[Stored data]
==============================

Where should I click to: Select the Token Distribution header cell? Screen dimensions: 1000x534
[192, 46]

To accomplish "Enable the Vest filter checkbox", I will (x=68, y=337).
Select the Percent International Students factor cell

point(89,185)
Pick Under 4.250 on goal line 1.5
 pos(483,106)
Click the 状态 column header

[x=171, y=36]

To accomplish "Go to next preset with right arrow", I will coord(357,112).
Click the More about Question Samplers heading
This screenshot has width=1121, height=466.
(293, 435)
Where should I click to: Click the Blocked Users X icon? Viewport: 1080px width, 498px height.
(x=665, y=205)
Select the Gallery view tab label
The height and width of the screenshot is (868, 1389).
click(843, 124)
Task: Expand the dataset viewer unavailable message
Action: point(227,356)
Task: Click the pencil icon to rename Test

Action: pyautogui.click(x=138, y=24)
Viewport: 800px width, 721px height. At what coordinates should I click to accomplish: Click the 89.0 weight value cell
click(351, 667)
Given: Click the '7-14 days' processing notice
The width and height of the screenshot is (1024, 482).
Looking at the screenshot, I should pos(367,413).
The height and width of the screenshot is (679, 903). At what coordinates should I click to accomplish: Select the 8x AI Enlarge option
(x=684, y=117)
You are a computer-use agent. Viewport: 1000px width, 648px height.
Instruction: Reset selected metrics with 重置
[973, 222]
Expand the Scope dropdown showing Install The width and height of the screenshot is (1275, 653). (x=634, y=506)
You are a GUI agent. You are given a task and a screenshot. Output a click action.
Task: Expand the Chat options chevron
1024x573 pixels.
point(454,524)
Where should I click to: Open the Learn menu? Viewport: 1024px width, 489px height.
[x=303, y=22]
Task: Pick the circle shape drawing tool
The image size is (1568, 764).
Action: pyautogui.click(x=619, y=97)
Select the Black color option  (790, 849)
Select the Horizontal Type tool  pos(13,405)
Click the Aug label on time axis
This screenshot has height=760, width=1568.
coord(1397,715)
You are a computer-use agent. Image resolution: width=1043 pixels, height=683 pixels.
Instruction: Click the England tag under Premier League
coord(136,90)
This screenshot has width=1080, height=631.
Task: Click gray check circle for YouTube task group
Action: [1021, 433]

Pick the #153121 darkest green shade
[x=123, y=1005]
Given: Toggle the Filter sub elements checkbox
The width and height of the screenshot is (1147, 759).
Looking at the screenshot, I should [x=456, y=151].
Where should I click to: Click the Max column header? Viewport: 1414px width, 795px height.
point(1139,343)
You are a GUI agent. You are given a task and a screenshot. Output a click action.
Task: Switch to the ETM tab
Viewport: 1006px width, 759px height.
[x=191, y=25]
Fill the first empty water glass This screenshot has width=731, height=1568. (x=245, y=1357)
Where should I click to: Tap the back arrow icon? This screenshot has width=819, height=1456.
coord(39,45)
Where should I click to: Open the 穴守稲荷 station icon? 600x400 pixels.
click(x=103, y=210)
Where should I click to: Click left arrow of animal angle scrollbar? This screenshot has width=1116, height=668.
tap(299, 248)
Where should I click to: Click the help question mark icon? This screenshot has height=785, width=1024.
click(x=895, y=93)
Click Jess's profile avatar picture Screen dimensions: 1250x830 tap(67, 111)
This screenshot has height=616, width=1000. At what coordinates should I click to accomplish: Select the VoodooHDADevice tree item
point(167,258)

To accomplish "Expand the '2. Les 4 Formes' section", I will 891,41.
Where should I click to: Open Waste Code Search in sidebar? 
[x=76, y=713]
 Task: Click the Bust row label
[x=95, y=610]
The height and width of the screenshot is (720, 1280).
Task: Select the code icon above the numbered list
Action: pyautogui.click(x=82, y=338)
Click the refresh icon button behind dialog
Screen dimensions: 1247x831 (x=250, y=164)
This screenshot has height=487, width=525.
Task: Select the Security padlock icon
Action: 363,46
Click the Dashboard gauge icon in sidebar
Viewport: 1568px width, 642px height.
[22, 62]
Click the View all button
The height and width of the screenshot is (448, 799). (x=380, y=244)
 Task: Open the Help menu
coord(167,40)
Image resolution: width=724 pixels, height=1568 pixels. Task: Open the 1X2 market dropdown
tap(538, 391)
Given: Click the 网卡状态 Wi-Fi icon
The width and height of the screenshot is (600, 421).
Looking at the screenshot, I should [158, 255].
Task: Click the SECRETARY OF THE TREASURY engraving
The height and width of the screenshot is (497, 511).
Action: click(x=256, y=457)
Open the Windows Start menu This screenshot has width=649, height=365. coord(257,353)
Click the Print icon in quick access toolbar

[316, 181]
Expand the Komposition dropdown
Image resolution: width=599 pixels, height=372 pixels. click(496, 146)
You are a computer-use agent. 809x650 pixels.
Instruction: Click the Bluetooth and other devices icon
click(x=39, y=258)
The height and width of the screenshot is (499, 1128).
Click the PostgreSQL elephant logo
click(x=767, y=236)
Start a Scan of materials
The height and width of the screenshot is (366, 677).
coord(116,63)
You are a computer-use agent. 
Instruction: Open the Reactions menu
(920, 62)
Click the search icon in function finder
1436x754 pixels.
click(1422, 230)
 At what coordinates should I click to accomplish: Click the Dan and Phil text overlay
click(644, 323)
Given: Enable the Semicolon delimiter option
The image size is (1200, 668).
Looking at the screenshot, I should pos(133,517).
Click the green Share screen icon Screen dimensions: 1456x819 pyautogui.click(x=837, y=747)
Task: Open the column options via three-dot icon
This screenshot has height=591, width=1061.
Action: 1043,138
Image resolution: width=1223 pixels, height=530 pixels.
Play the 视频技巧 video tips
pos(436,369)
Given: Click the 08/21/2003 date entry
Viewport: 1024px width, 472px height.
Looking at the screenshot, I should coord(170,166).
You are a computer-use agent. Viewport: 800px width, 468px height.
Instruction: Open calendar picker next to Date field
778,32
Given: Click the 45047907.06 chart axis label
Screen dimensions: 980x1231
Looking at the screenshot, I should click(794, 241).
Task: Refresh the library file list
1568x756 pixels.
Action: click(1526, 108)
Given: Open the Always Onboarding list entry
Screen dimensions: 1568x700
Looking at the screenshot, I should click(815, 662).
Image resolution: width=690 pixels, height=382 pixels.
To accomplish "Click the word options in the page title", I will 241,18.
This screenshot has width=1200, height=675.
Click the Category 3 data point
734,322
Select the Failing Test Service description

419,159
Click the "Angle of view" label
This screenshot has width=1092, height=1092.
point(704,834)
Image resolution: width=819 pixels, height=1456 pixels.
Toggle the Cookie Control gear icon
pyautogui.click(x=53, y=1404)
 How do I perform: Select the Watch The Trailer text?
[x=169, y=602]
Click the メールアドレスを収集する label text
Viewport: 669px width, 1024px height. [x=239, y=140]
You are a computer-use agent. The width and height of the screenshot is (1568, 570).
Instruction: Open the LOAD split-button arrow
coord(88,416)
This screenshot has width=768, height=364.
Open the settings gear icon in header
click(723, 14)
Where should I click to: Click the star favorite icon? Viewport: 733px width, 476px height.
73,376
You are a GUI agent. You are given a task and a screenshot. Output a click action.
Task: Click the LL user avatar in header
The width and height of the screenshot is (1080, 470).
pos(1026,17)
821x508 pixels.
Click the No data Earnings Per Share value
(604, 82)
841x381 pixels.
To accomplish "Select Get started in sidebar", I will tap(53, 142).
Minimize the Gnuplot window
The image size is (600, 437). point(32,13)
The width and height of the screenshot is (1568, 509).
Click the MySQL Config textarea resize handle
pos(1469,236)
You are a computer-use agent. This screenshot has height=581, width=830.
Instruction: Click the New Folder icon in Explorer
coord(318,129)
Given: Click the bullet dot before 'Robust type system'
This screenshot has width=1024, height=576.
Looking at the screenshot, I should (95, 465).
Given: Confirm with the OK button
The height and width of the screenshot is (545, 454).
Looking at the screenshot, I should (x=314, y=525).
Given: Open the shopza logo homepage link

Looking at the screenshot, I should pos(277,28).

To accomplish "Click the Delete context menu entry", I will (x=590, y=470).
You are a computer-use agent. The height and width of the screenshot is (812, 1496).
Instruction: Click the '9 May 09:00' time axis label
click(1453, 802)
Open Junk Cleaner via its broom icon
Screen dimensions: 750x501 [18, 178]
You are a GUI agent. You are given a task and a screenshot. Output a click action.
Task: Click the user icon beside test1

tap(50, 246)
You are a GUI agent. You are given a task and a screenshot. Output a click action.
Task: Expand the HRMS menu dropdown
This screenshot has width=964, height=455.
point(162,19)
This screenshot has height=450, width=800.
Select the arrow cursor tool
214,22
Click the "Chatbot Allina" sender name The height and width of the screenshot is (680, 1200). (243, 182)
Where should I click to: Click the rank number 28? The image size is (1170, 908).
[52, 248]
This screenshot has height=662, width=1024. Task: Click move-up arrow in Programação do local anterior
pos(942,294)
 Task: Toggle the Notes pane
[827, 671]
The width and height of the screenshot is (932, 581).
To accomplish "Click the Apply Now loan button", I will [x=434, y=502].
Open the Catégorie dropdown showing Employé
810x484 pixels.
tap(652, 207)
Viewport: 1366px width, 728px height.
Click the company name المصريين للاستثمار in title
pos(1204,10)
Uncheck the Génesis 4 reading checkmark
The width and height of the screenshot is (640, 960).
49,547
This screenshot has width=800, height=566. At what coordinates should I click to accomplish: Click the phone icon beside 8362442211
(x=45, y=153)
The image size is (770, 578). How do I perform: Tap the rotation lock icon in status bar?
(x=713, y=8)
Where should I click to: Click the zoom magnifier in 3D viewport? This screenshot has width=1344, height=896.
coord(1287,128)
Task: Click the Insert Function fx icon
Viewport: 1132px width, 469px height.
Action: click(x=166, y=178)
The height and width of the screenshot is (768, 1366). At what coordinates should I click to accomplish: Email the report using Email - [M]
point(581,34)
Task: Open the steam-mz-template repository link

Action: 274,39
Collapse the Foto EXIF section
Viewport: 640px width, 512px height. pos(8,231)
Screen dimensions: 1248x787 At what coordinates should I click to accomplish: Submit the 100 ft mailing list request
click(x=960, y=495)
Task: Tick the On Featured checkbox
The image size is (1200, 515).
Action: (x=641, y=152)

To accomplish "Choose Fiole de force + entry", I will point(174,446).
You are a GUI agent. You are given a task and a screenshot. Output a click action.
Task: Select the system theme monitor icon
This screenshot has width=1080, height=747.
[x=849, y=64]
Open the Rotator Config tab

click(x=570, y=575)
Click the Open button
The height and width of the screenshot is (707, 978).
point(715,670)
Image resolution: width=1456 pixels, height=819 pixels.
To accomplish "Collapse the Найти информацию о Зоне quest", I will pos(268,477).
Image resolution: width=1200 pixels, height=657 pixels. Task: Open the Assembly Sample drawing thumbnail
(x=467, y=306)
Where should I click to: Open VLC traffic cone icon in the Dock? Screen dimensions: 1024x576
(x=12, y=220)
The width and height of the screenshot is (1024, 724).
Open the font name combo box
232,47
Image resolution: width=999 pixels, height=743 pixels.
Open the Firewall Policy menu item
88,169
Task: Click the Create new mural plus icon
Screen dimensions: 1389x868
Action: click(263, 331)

==============================

WHAT TO DO
All lines from the beginning of the entries through the line marked "Click the More" are to be output exactly; nothing else belongs in the answer.

RESPONSE AREA
Where should I click to: Select the Token Distribution header cell? Screen dimensions: 1000x534
[192, 46]

To accomplish "Enable the Vest filter checkbox", I will (x=68, y=337).
Select the Percent International Students factor cell

point(89,185)
Pick Under 4.250 on goal line 1.5
 pos(483,106)
Click the 状态 column header

[x=171, y=36]

To accomplish "Go to next preset with right arrow", I will coord(357,112).
Click the More about Question Samplers heading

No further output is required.